Pelajaran Regulasi Bagi Klub dan Agensi Atlet
Kasus Pogba mengubah secara drastis protokol manajemen suplemen di klub-klub elite dunia pada tahun 2026. Banyak klub kini menerapkan klausul ketat yang melarang atlet mengonsumsi zat atau jasa konsultan medis pihak ketiga tanpa persetujuan tertulis dari kepala tim medis klub. Selain itu, teknologi AI dan aplikasi checking otomatis terhadap daftar WADA kini menjadi standar wajib bagi agensi pemain untuk mencegah kelalaian serupa di masa depan.
Pertanyaan Sering Diajukan (FAQ)
Apakah Paul Pogba Membuktikan Bahwa Dia Tidak Bersalah Sama Sekali?

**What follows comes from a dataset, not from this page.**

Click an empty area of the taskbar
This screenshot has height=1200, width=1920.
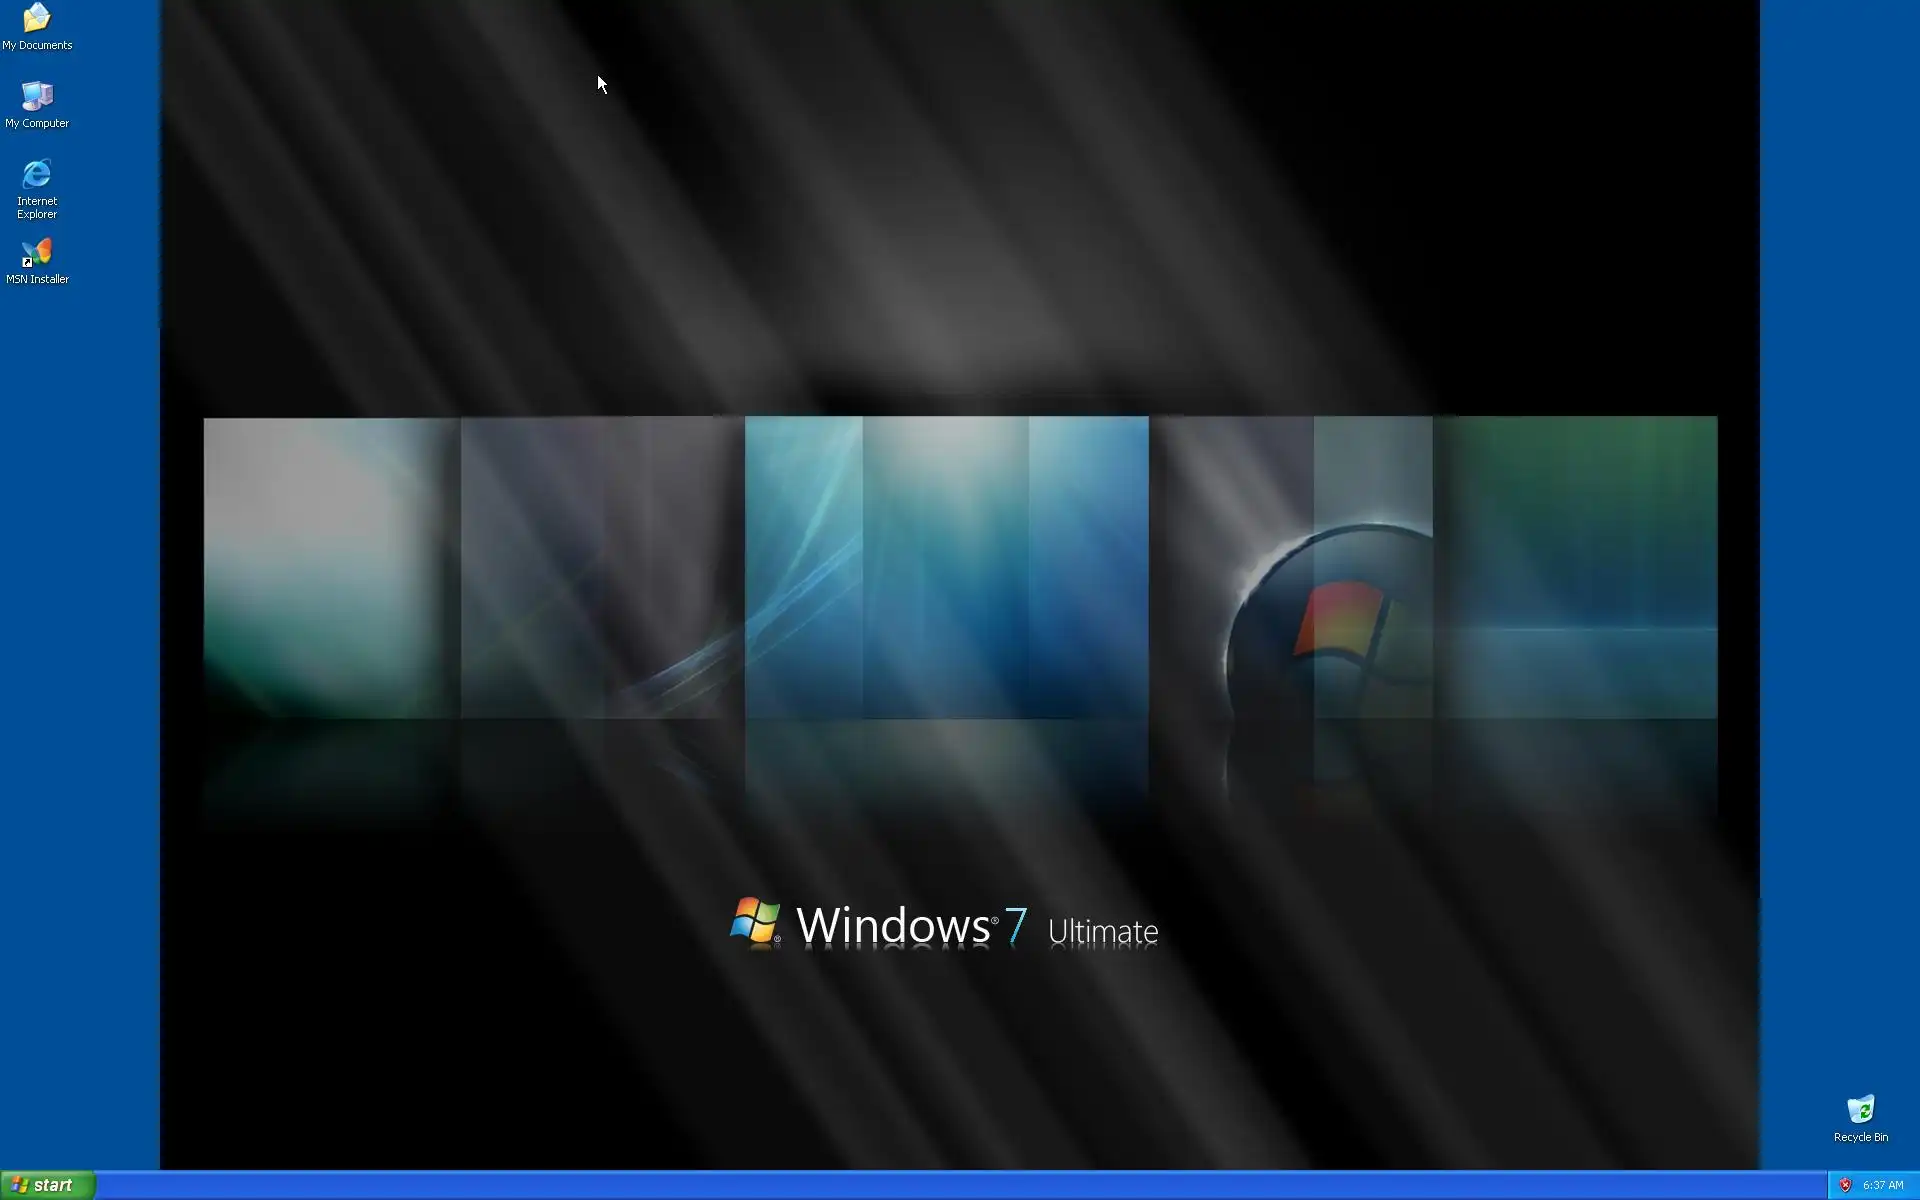pos(900,1185)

Tidak. CAS menyatakan Pogba tetap bersalah atas kelalaian (negligence) karena tidak mengonfirmasi suplemen dari dokter Florida tersebut kepada tim medis Juventus. Oleh sebab itu, sanksi tidak dihapus sepenuhnya, melainkan dikurangi menjadi 18 bulan.
Kapan Paul Pogba Resmi Bebas Bermain Kembali?
Hukuman 18 bulan Pogba dihitung mundur sejak 11 September 2023. Hal ini membuat sanksinya berakhir pada Maret 2025, di mana ia telah secara legal dapat kembali merumput di kompetisi resmi.
Apa Implikasi Putusan CAS Ini Bagi Aturan Anti-Doping WADA di Masa Depan?
Putusan ini memperkuat kejelasan dalam penetapan tingkatan kesalahan (degree of fault). Kasus ini membedakan secara tegas antara penggunaan doping sistematis yang disengaja (sanksi 4 tahun) dan kelalaian akibat mempercayai profesional medis berlisensi (sanksi 12-24 bulan).
Kesimpulan
Pengurangan sanksi Paul Pogba dari 4 tahun menjadi 18 bulan oleh CAS bukan sekadar kemenangan hukum pribadi sang pemain, melainkan sebuah penegasan atas keseimbangan hukum olahraga modern. Melalui transparansi bukti dan pembuktian absence of intent, hukum anti-doping mampu bersikap adil tanpa mengorbankan integritas olahraga. Bagi ekosistem sepak bola global di tahun 2026, kasus ini menjadi peringatan keras bahwa profesionalisme medis dan ketelitian regulasi adalah fondasi utama yang tidak boleh diabaikan oleh atlet tingkat dunia.